Puede parecer anecdótico que el uso de la bandera de España en edificios públicos (art. 4.2) sea sistemáticamente incumplido en prácticamente todo el territorio nacional; pero resulta más grave el hecho de que no exista separación de poderes en España, especialmente del Poder Judicial, sometido a los enjuagues más groseros de los partidos mayoritarios. Es más, existen decenas de partidos políticos, que se presentan a las elecciones, que ni tienen funcionamiento democrático ni actúan con respeto a la

Constitución, como marca el art. 6. Es más, son formaciones que proclaman abiertamente que su objetivo es cargarse esta misma Constitución; y obran en consecuencia.

En España, hay comunidades autónomas privilegiadas (en contra de lo que dice el art. 138), y otras que viven en permanente golpe de Estado. La Corona sufre ataques diarios, a pesar de las prerrogativas de que la inviste el Título II. No se protege a la familia (art. 39), ni existe una política económica orientada al pleno empleo (art. 40), porque nuestro mercado de trabajo está diseñado para impedirlo, con gran satisfacción de los sindicatos subvencionados y aumento de las bolsas de subsidiados. No se protege el derecho a la vida (art. 15) ni de los nonatos, ni de los ancianos: es más, determinada banda armada formadas por sádicos asesinos en serie, que presumen de sus crímenes, tienen actualmente un influjo directo y decisivo sobre el actual Poder Ejecutivo. ¿Su mérito? Haberse jubilado de su siniestro oficio.

Se coarta la libertad de enseñanza arrebatándoles a los padres su derecho natural (art. 27), y se restringe de forma drástica el derecho a la propiedad privada y a la herencia (art. 33) por medio de okupaciones incentivadas e impuestos confiscatorios. Los poderes públicos o, al menos, gran parte de ellos, que deberían estar sujetos a la Constitución y a las leyes (art. 9), no se sienten vinculados ni por las normas jurídicas ni por las sentencias judiciales, indultándose entre ellos con todo descaro cuando lo estiman oportuno.

La supuesta protección de las personas con facultades “disminuidas” (art. 49) consiste en que dicha minusvalía sirve como “razón” suficiente para acabar con ellas en los casos de aborto y eutanasia. Desgraciadamente, para otros muchos, el problema consiste en que esa palabra, “disminuido”, es considerada ofensiva y pretenden usar otro eufemismo.
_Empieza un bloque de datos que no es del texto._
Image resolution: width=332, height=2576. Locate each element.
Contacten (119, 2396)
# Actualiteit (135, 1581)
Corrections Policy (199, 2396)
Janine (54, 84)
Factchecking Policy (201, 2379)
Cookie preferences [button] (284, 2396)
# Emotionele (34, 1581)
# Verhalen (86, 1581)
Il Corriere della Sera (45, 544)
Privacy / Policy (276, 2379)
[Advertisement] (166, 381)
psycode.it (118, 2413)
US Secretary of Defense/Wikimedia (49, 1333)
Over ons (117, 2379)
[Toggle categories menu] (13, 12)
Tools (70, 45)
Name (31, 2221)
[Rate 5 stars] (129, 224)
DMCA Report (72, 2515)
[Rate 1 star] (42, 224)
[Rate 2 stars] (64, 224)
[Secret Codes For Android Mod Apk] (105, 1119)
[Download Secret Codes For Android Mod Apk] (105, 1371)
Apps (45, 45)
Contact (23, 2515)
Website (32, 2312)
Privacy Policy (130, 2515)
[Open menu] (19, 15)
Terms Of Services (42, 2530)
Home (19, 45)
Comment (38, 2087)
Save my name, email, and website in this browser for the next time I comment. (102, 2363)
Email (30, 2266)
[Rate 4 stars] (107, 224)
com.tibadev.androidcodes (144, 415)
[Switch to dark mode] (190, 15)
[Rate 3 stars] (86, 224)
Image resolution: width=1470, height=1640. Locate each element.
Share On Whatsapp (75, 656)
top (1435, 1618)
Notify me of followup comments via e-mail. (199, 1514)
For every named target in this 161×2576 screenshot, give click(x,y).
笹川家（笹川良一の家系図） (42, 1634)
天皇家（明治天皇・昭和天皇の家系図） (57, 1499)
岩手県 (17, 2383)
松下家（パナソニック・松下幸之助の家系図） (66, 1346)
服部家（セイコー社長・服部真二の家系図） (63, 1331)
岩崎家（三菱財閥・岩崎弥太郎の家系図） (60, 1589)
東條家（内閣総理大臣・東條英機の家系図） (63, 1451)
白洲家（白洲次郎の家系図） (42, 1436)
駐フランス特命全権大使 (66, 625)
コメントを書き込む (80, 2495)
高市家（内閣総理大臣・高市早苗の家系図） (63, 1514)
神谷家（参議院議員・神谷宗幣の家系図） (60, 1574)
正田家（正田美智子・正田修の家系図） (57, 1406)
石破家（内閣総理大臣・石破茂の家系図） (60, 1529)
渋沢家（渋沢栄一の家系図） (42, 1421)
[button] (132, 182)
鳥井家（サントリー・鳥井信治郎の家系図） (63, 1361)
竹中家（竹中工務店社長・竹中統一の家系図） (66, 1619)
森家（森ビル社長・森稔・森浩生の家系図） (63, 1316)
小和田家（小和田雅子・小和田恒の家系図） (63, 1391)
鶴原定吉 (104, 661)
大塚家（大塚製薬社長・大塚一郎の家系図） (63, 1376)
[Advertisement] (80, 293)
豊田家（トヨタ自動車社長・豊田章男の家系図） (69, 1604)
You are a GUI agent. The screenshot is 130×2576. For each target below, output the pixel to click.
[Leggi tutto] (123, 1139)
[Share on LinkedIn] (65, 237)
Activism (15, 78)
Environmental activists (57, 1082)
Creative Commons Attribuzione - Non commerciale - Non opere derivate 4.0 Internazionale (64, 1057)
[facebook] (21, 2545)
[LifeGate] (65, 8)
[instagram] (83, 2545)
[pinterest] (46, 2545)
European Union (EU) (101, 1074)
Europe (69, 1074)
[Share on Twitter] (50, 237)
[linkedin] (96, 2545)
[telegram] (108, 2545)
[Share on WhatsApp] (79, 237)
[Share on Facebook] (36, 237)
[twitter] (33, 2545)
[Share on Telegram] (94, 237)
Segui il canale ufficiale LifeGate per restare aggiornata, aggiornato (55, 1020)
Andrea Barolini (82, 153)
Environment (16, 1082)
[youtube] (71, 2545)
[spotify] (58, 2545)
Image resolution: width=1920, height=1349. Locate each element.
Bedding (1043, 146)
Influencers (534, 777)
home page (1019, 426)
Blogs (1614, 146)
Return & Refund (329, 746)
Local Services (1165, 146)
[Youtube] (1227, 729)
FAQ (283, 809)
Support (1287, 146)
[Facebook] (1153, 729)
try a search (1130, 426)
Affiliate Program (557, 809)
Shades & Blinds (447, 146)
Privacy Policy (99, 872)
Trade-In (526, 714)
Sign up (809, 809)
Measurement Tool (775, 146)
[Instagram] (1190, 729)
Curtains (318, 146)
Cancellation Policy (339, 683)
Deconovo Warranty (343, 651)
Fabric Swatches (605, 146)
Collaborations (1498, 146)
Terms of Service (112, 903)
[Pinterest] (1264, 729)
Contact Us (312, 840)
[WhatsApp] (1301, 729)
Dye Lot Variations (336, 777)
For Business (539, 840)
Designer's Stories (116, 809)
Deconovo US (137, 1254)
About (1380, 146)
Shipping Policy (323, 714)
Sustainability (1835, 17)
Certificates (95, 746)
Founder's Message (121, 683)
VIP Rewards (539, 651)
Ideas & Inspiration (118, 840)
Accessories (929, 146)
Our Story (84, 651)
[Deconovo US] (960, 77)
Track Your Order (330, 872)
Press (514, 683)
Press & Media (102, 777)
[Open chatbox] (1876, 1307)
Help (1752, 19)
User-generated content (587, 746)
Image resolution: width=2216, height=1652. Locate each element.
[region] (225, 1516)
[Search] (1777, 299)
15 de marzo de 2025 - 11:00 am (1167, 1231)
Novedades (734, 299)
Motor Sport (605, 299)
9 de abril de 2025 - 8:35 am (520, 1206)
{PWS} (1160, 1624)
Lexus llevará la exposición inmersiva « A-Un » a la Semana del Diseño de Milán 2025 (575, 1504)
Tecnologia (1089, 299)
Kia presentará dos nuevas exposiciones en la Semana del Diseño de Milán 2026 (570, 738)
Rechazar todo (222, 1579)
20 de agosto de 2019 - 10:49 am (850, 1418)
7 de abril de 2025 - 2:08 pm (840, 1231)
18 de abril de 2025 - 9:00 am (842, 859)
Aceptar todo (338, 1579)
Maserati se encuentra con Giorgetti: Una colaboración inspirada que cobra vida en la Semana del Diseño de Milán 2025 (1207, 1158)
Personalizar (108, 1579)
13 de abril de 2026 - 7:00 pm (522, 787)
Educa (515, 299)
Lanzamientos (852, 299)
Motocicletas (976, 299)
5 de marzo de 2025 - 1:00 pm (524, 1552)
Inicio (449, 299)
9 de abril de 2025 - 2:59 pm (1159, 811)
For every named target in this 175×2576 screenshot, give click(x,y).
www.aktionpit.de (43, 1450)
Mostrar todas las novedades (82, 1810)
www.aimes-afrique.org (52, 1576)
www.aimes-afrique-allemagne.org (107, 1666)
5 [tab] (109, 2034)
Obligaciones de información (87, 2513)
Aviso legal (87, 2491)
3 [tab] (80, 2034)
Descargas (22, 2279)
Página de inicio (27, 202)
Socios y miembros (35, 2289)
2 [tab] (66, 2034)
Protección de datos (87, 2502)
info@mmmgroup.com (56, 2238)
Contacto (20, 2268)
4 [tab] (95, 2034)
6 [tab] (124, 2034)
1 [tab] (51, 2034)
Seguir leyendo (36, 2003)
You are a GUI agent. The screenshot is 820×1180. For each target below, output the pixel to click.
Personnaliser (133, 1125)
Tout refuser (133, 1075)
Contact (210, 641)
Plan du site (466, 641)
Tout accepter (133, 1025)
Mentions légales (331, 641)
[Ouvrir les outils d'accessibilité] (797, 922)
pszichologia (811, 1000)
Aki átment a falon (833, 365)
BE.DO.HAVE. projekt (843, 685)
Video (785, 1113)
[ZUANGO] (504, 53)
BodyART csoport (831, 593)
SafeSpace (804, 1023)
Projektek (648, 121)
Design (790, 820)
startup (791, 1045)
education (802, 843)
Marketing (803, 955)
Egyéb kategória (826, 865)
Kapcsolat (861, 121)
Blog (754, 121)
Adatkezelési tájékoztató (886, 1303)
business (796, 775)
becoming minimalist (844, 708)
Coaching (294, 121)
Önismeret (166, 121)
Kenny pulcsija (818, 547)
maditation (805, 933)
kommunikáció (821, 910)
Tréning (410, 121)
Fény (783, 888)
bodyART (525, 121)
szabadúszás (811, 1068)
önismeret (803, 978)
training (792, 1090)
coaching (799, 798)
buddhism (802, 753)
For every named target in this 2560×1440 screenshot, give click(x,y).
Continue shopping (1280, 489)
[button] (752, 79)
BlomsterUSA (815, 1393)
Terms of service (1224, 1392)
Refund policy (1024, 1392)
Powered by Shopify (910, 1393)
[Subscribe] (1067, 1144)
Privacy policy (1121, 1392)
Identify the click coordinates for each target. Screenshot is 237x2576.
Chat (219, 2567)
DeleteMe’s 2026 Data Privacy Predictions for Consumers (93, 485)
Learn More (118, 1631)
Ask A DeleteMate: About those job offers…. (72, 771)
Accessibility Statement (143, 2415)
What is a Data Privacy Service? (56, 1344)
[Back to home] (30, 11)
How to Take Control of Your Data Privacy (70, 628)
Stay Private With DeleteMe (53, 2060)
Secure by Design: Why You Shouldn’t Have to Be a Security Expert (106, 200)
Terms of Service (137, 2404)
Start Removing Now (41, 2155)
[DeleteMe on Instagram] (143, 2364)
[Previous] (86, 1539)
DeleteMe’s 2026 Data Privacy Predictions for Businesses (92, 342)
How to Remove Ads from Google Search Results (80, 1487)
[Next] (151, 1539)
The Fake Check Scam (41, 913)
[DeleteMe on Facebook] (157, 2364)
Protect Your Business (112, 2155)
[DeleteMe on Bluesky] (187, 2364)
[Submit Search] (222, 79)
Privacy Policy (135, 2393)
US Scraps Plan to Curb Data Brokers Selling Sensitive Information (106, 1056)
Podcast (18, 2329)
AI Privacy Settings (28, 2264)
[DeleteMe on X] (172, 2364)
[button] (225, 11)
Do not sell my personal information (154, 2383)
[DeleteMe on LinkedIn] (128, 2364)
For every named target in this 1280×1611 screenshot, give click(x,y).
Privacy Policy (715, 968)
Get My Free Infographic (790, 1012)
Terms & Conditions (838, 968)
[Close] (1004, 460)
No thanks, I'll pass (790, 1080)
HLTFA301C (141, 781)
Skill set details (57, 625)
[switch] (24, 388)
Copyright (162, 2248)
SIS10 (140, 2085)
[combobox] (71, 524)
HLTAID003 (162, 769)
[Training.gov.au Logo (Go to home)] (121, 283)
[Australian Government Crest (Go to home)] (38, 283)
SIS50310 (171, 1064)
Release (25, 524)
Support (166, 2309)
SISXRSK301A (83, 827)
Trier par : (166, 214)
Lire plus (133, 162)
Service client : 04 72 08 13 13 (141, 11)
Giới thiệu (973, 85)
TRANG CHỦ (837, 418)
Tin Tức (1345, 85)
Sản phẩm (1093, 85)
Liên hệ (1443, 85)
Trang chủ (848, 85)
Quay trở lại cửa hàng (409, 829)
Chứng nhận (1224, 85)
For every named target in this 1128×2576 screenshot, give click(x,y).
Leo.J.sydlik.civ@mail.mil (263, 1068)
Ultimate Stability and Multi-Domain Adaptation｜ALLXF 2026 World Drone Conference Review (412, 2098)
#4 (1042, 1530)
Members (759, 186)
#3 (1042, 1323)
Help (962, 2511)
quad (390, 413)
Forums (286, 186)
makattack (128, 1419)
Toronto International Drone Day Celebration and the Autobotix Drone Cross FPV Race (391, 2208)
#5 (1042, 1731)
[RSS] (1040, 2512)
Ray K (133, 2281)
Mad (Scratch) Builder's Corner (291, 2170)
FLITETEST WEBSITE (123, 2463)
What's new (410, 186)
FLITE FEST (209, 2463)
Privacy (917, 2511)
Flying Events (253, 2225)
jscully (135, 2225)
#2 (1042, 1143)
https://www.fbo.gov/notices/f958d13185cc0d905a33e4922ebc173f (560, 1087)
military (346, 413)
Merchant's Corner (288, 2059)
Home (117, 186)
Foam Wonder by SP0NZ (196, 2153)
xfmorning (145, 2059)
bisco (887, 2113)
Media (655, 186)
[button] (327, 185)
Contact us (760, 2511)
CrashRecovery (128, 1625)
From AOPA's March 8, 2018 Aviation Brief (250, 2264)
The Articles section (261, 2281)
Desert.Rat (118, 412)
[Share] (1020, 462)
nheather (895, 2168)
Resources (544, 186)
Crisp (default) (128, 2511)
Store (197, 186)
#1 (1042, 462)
Podríamos seguir, pero los problemas estructurales de este marco jurídico se ejemplifican a la perfección si leemos con detenimiento lo que dice el art. 2 de la Constitución, la piedra angular sobre la que se cimenta el ruinoso edificio. Es cierto que se pone una vela a Dios y otra al diablo, aunque el énfasis está más en la primera parte del enunciado que en el segundo, como se puede comprobar: “La Constitución se fundamenta en la indisoluble unidad de la Nación española, patria común e indivisible de todos los españoles, y reconoce y garantiza el derecho a la autonomía de las nacionalidades y regiones que la integran”.

Vemos cuál es el núcleo y quintaesencia de la Constitución: el fundamento que supone la “indisoluble unidad” es más rotundo y meridiano que el derecho de ciertos colectivos a la autonomía. Pero, al mismo tiempo, comprobamos por la vía de los hechos cuáles son las prioridades de la coalición de Gobierno que rige los destinos de nuestra nación. Con esos mimbres uno se explica por qué a dicho Gobierno no le interesa reivindicar ni la soberanía territorial, ni la alimentaria, ni la energética, ni siquiera la integridad de nuestras fronteras. Es decir, que lo de la soberanía tiene mucho que ver con las cosas del comer.

Entendemos que, a pesar de este panorama, todavía estamos a tiempo de impedir el derribo total. Es necesario poner pie en pared antes de que se nos caiga el techo encima. Y eso no es extremismo, en todo caso afán de supervivencia.